**** PROVIDED TEXT
Yuanwu Letters (Cleary Bros)

The nature of reality is non-dwelling and thus must be our practice. This has several meanings, but in essence it is the interconnected nature of reality.  But when we rest in various things, we are resting in identity, that is what we mistaking take as ourselves. This can be very subtle and we are going to examine several instances related especially to practitioners.  At this level abiding can be seen as attachment.  Anytime we are dwelling in something at its root it is the self grasping at something that it identifies with.

The Supreme Way is not difficult 
If only you do not pick and choose. 
Neither love nor hate, 
And you will clearly understand. 
Be off by a hair, 
And you are as far from it as heaven from earth. 
If you want the Way to appear,
Be neither for nor against. 
For and against opposing each other 
—This is the mind’s disease. 
Without recognizing the mysterious principle 
It is useless to practice quietude. 
The Way is perfect like great space, 
Without lack, without excess. 
Because of grasping and rejecting, 
You cannot attain it. 
Do not pursue conditioned existence;
Do not abide in acceptance of emptiness. 
In oneness and equality,
Confusion vanishes of itself. 
Stop activity and return to stillness, 
and that stillness will be even more active. 

Xin Xin Ming, attributed to Chien-chih Seng-ts’an
from Faith in Mind by Sheng Yen.

The Chan Practice of Non-abiding

The Diamond Sutra contains the sentence, “(One) ought not abide anywhere, and there will arise this mind.” Before he became the Sixth Patriarch, the young Huineng became enlightened when he heard this single sentence. In Chan, we often use a briefer phrase, “Non-abiding, mind arising.” This phrase appears within the entrances to Nung Chan Monastery and the Chan Hall of Dharma Drum Mountain in Taiwan, as well as the Chan Hall of the Dharma Drum Retreat Center in the United States. Master Sheng Yen continually brought up this phrase during long retreats, explained the concepts behind it, and asked retreatants to practice accordingly.
********
• [PARTS OF THE EXERCISE]:
**A.** In the Yuanwu Letters text, which sentence from the Diamond Sutra did the young Huineng hear when he became enlightened?
**B.** Repeat the part of the Yuanwu Letters text between "The Supreme Way" and "heaven from earth.", inclusive.
The entries that come next aren't needed for anything.
**** RECORDS PROVIDED
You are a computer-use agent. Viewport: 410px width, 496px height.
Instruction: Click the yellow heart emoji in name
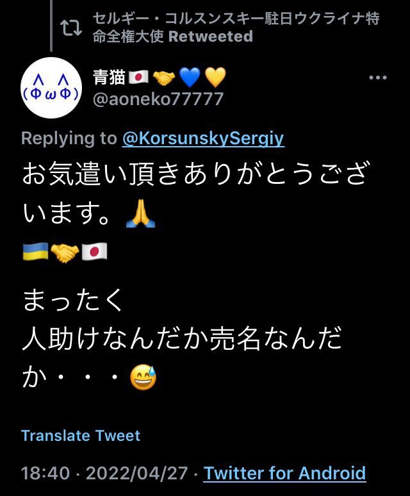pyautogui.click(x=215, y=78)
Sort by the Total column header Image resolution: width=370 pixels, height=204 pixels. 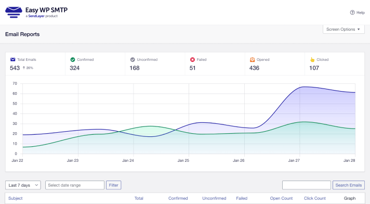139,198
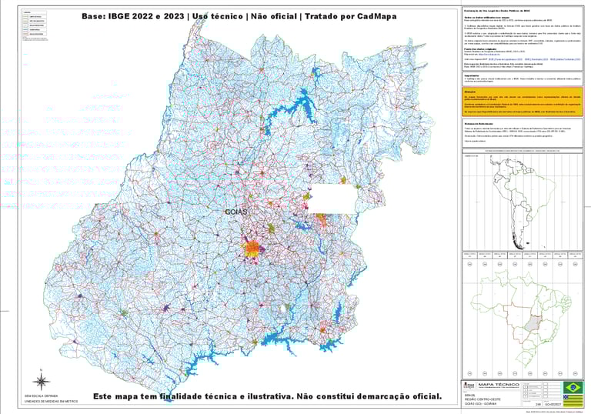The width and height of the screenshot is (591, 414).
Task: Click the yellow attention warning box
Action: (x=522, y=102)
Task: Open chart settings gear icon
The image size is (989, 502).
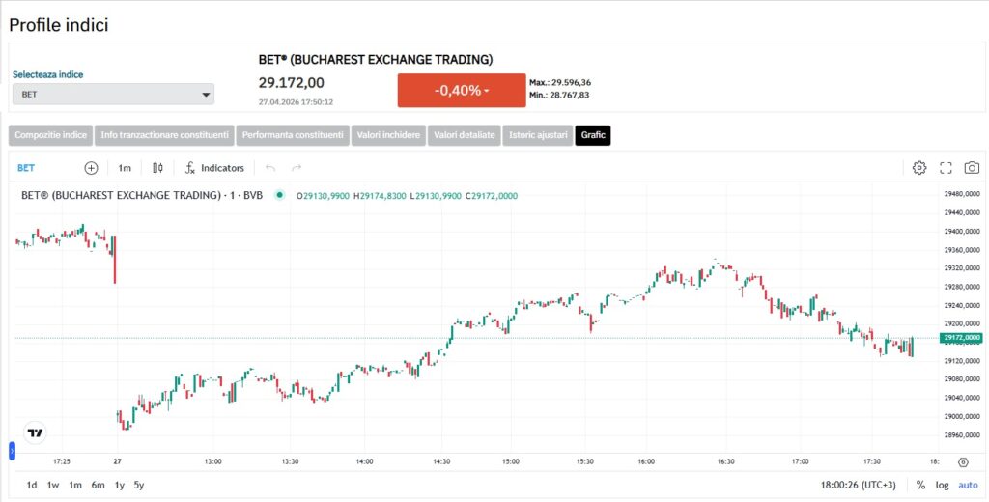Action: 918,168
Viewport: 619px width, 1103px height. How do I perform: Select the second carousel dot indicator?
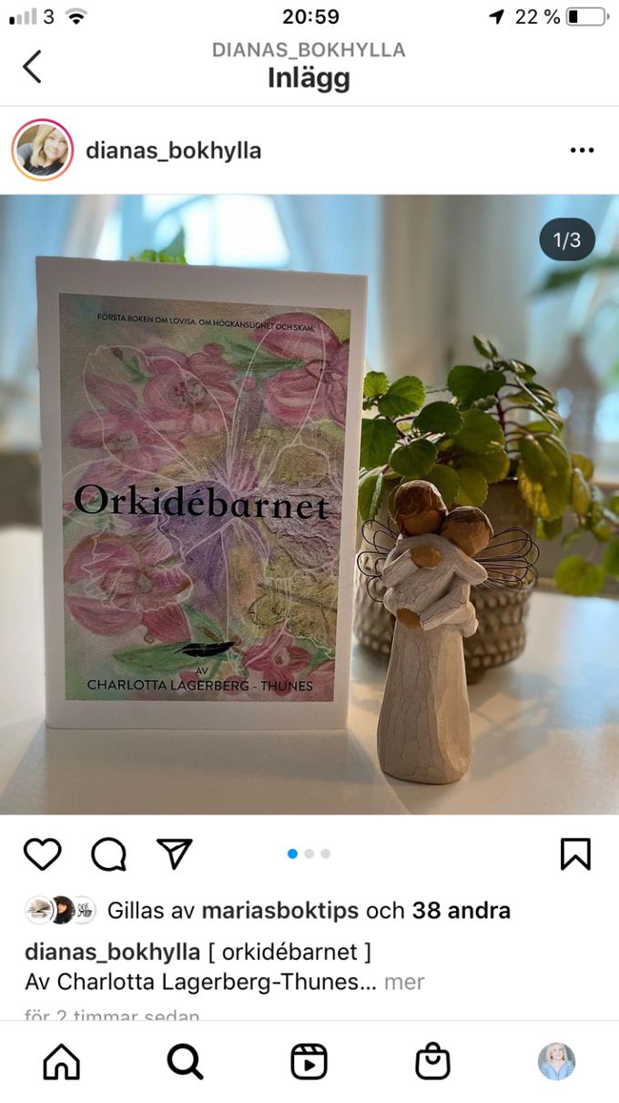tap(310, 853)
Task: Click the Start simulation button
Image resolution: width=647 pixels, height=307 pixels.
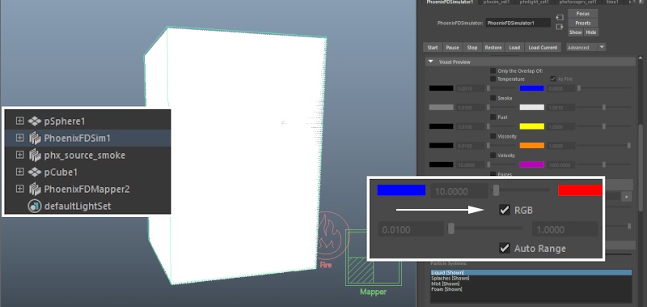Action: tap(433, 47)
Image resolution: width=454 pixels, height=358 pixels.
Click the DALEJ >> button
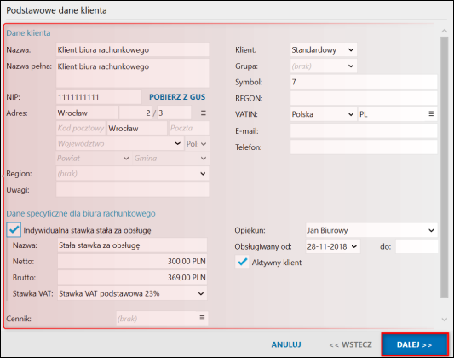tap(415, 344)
********
• [RESULTS FOR THE EXERCISE]:
**A.** “(One) ought not abide anywhere, and there will arise this mind.”

**B.**
The Supreme Way is not difficult 
If only you do not pick and choose. 
Neither love nor hate, 
And you will clearly understand. 
Be off by a hair, 
And you are as far from it as heaven from earth.